Speech to Text
Learn how to turn audio into text.
Overview
The Audio API provides two speech to text endpoints, transcriptions and translations, based on our state-of-the-art Whisper model.
Transcriptions
Transcribe audio into whatever language the audio is in.
Translations
Translate and transcribe the audio into English.
Transcriptions
The transcriptions API takes as input the audio file you want to transcribe and the desired output file format.
Transcribe audio
import fs from "fs";
import OpenAI from "openai";
const openai = new OpenAI();
const transcription = await openai.audio.transcriptions.create({
file: fs.createReadStream("/path/to/file/audio.mp3"),
model: "whisper-1",
});
console.log(transcription.text);
Translations
The translations API takes audio in any supported language and transcribes it into English.
Translate audio
import fs from "fs";
import OpenAI from "openai";
const openai = new OpenAI();
const transcription = await openai.audio.translations.create({
file: fs.createReadStream("/path/to/file/german.mp3"),
model: "whisper-1",
});
console.log(transcription.text);
Timestamps
Get structured and timestamped output at the segment or word level for precise transcripts and video edits.
Timestamp options
import fs from "fs";
import OpenAI from "openai";
const openai = new OpenAI();
const transcription = await openai.audio.transcriptions.create({
file: fs.createReadStream("audio.mp3"),
model: "whisper-1",
response_format: "verbose_json",
timestamp_granularities: ["word"]
});
console.log(transcription.words);
Longer Inputs
For files larger than 25 MB, you'll need to split them into smaller chunks.
Splitting audio files
from pydub import AudioSegment
song = AudioSegment.from_mp3("good_morning.mp3")
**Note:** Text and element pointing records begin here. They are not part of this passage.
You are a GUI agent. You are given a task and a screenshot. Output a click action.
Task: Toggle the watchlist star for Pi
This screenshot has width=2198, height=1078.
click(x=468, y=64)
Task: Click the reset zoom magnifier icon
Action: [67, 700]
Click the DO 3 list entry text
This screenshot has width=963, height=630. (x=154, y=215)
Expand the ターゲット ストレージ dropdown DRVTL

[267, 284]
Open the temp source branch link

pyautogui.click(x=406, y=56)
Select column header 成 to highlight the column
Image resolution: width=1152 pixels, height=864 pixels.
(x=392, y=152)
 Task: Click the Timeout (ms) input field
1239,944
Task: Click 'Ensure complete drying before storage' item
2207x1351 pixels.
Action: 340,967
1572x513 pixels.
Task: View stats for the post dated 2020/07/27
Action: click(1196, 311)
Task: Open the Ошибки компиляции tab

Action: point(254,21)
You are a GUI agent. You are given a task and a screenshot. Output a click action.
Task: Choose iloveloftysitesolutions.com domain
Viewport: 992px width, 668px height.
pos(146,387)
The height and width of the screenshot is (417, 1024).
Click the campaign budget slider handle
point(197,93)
# PyDub handles time in milliseconds
ten_minutes = 10 * 60 * 1000
first_10_minutes = song[:ten_minutes]
first_10_minutes.export("good_morning_10.mp3", format="mp3")
Prompting
Use prompts to improve transcription quality and handle specific words or acronyms.
Using prompts
import fs from "fs";
import OpenAI from "openai";
const openai = new OpenAI();
const transcription = await openai.audio.transcriptions.create({
file: fs.createReadStream("/path/to/file/speech.mp3"),
model: "whisper-1",
response_format: "text",
prompt:"ZyntriQix, Digique Plus, CynapseFive, VortiQore V8, EchoNix Array",
});
console.log(transcription.text);
Supported Languages
English
Spanish
French
German
Italian
Portuguese
Dutch
Russian
Japanese
Chinese
Korean
Arabic
Hindi
Turkish
Vietnamese
Polish
Ukrainian
Greek
And many more languages supported through the Whisper model.